I came across this great blog post on Twitter the other day. Her words not only speak to how impactful camp is for kids but what how camp lessons creat great adult leaders.
Thanks Kim, cant wait to here more about camp this summer!
post from Kim Hollingsworth
I work at a summer camp in Denver called Dream BIG Day Camp. It’s by far the best job I’ve ever had. My brother worked there for four years until he graduated college and had to get a “big boy job” and is the reason I was hired last summer. At first, I was really nervous. I had never really worked with kids before, and to make matters worse, the only reason I accepted the job was because I had broken up with my boyfriend from home and so all my summer plans had been ruined. So, after school ended and I had moved out of my sorority house, I headed down to Parker and moved in with my aunt for the summer. I had no idea what I was getting myself into.

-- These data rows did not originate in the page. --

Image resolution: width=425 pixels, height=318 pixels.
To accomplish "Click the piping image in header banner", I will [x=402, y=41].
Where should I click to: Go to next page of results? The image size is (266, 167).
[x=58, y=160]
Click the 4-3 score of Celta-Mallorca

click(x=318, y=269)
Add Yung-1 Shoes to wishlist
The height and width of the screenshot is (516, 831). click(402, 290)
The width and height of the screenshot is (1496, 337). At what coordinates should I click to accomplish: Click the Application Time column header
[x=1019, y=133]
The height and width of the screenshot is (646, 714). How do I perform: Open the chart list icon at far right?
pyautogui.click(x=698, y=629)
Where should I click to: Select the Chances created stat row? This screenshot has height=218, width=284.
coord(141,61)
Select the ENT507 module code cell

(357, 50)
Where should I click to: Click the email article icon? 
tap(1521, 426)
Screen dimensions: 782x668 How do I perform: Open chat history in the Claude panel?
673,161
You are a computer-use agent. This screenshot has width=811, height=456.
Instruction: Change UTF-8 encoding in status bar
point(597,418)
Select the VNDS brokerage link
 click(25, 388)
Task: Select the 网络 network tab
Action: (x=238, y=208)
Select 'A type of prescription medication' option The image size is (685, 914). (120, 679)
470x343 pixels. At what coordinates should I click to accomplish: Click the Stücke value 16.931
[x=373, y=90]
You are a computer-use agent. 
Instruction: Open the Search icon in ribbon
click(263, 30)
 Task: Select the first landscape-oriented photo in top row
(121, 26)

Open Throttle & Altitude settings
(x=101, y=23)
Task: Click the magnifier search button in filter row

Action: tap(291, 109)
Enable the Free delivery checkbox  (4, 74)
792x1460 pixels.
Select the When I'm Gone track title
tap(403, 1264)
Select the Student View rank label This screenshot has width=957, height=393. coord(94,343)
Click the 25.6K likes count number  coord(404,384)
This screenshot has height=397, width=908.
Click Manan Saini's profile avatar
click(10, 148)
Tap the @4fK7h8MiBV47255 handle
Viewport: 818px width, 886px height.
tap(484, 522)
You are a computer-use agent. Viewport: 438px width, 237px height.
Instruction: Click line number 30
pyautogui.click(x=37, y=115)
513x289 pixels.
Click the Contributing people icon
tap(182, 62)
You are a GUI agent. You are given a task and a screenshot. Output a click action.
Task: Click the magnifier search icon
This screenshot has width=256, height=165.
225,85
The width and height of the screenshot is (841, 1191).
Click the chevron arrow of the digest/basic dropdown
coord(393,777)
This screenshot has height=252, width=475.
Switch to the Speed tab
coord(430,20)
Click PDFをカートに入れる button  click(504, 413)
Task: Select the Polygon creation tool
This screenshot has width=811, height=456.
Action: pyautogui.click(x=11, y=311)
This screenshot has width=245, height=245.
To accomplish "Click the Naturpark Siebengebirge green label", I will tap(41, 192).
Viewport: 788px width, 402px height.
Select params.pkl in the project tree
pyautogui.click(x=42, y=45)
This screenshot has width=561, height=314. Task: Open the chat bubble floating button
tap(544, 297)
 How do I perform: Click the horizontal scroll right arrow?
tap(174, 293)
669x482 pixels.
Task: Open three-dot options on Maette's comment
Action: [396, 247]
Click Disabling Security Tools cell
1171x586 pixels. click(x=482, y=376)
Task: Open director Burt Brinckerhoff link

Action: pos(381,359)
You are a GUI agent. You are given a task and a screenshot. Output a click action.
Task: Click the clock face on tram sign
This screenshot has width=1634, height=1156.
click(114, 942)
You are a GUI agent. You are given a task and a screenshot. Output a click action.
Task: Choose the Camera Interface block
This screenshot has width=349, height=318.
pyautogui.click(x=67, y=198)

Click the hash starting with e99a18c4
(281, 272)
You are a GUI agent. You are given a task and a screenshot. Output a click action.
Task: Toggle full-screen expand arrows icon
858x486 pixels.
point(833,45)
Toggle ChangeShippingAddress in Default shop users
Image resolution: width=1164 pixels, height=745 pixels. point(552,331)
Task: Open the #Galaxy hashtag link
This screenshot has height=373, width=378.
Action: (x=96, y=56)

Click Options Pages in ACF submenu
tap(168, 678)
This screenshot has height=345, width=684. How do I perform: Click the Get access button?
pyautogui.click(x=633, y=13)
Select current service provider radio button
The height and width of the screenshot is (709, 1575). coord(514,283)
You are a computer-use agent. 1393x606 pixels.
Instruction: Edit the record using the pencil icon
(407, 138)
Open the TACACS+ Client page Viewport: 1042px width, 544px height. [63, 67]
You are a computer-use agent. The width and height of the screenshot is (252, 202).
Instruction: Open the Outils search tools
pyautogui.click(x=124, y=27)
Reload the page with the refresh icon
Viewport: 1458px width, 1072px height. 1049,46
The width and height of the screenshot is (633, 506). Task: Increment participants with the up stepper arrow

Walking into orientation the first day was terrifying. The only person I knew was my brother, but as a head counselor, he was busy doing other things. I timidly introduced myself to the 80 other staff members, but as the orientation week went on, I became more and more comfortable, and more and more excited for camp to begin. I was assigned as a Group Counselor for the Koalas, the oldest girl group at camp, hosting 16 young girls aged 9 to 11.
It was the best summer of my life.
Joining the Dream Team was the best decision I ever made (with a lot of help from my mom and brother, let’s be real). I met the most amazing people and basically got paid to play with kids all day. Watching these young girls grow throughout their time at camp was one of the most rewarding experiences I’ve ever had. Witnessing them try hard and do kind things for their peers was amazing and fills my heart with joy.
I was asked to come back to camp this year, but this time as a Group Leader. I could not be more honored. Group Leaders differ from Group Counselors in that they are in charge of their group of campers, as well as their staff. GLs essentially help run the camp. It’s a lot more responsibility and trust being placed on my shoulders.
This weekend I attended Group Leader Training, and I have to say, I haven’t been this inspired or excited in a long time. I have the utmost respect for all of my peers and colleagues; knowing that it is up to us to fulfill the expectations of all of our staff and campers is no longer a threatening feeling. Because they believe in me, I have the confidence to go out and make a difference.
Denver Nuggets head coach, George Karl, came and spoke with us this morning about leadership. Here is a man who has dealt with cancer, jealous teammates, star players (see jealous teammates), the furthest traveling Nuggets team in the playoffs, and a big mid-season trade – all within the last few years – and he is full of joy.
He spoke about the importance of positive reinforcement, enthusiasm, hard work, and teamwork. I am so inspired that as I write this, I think that he might be one of the smartest, most caring, and most likable NBA coaches. I’m a huge Nuggets fan, but after meeting George and hearing him speak with such passion about what he does, I think that he has become one of my greatest role models.
He quoted a couple of famous dead guys, but one of his very own that really stuck with me is: “it’s impossible to be angry when you’re laughing.” The message is so simple and yet so spot-on. The little things in life really are the most important. You have to live your life to be happy and to laugh and to engage with others. Leaders are people who help to spread this ideology.
Not to be cocky, but I consider myself a leader. Not everyday, of course, but when it counts. I think that I can be that person to turn a frown upside-down, to encourage, and to push others to be their best. It’s thanks to camp that I feel this way. I can’t wait for camp to start so that I can lead my campers and my staff towards being the great people that I know everyone can be. I want everyone to feel as empowered as I do right now, and to live their lives that way, because frankly, it’s the only way. Life is too short to be anything less than great.